1. Sainsbury Laboratory John Innes Centre, Norwich, Norfolk NR4 7UH, UK
2. Plant Research Department, Risø National Laboratory, DK-4000 Roskilde, Denmark
3. Department of Plant Microbe Interactions, Max Planck Institute for Plant Breeding Research, Cologne D-50829, Germany
4. Institute of Phytopathology and Applied Zoology Justus-Liebig-University, Giessen D-35392, Germany
5. Department of Plant Biology, Carnegie Institute of Washington, Stanford, California 94305, USA
6. These authors contributed equally to this work

Correspondence to: Paul Schulze-Lefert³ Email: schlef@mpiz-koeln.mpg.de
Sequences are deposited in GenBank under accession numbers AY246893 to AY246907 and AY247208 to AY247214.

Abstract

Failure of pathogenic fungi to breach the plant cell wall constitutes a major component of immunity of non-host plant species—species outside the pathogen host range—and accounts for a proportion of aborted infection attempts on 'susceptible' host plants (basal resistance)^{1, 2, 3, 4}. Neither form of penetration resistance is understood at the molecular level.

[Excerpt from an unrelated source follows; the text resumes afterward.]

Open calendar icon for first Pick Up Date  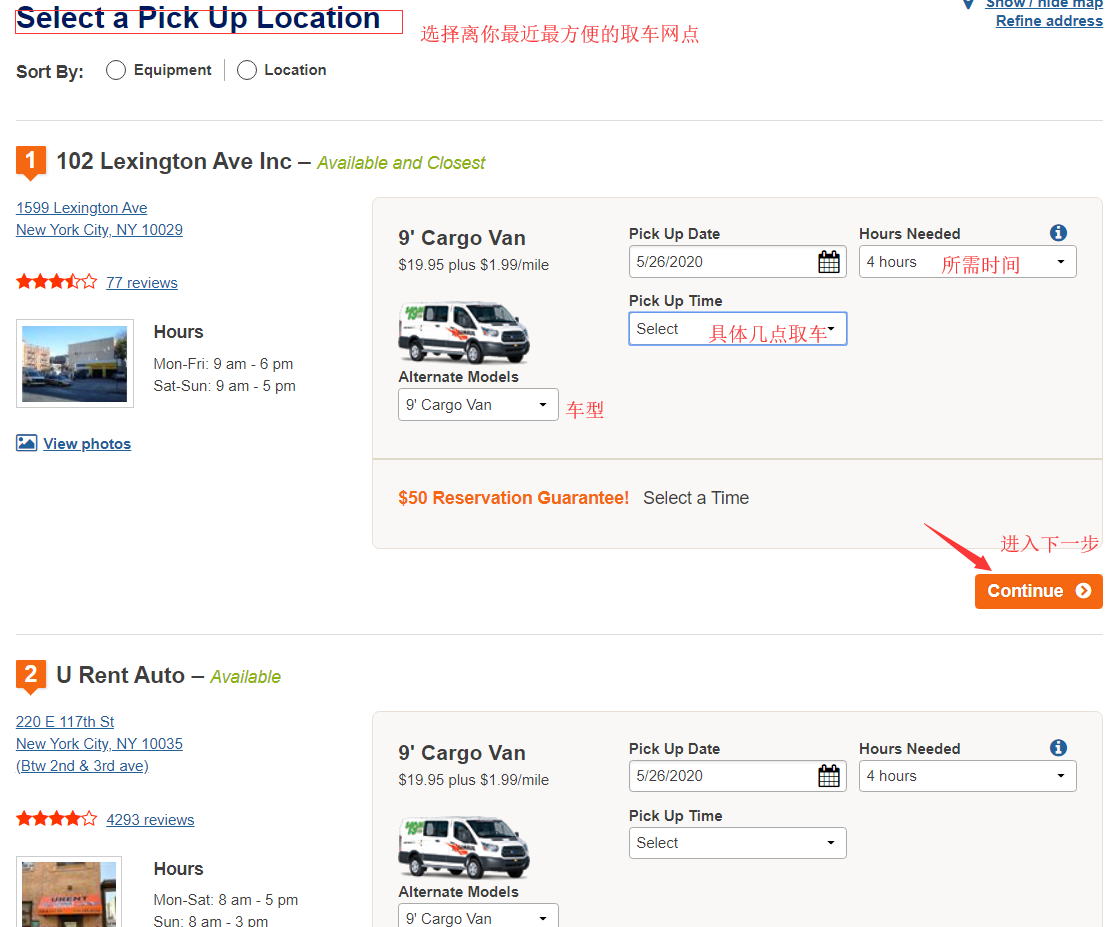coord(829,262)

We developed a screen for penetration (pen) mutants of Arabidopsis, which are disabled in non-host penetration resistance against barley powdery mildew, Blumeria graminis f. sp. hordei, and we isolated the PEN1 gene. We also isolated barley ROR2 (ref. 2), which is required for basal penetration resistance against B. g. hordei. The genes encode functionally homologous syntaxins, demonstrating a mechanistic link between non-host resistance and basal penetration resistance in monocotyledons and dicotyledons. We show that resistance in barley requires a SNAP-25 (synaptosome-associated protein, molecular mass 25 kDa) homologue capable of forming a binary SNAP receptor (SNARE) complex with ROR2. Genetic control of vesicle behaviour at penetration sites, and plasma membrane location of PEN1/ROR2, is consistent with a proposed involvement of SNARE-complex-mediated exocytosis and/or homotypic vesicle fusion events in resistance. Functions associated with SNARE-dependent penetration resistance are dispensable for immunity mediated by race-specific resistance (R) genes, highlighting fundamental differences between these two resistance forms.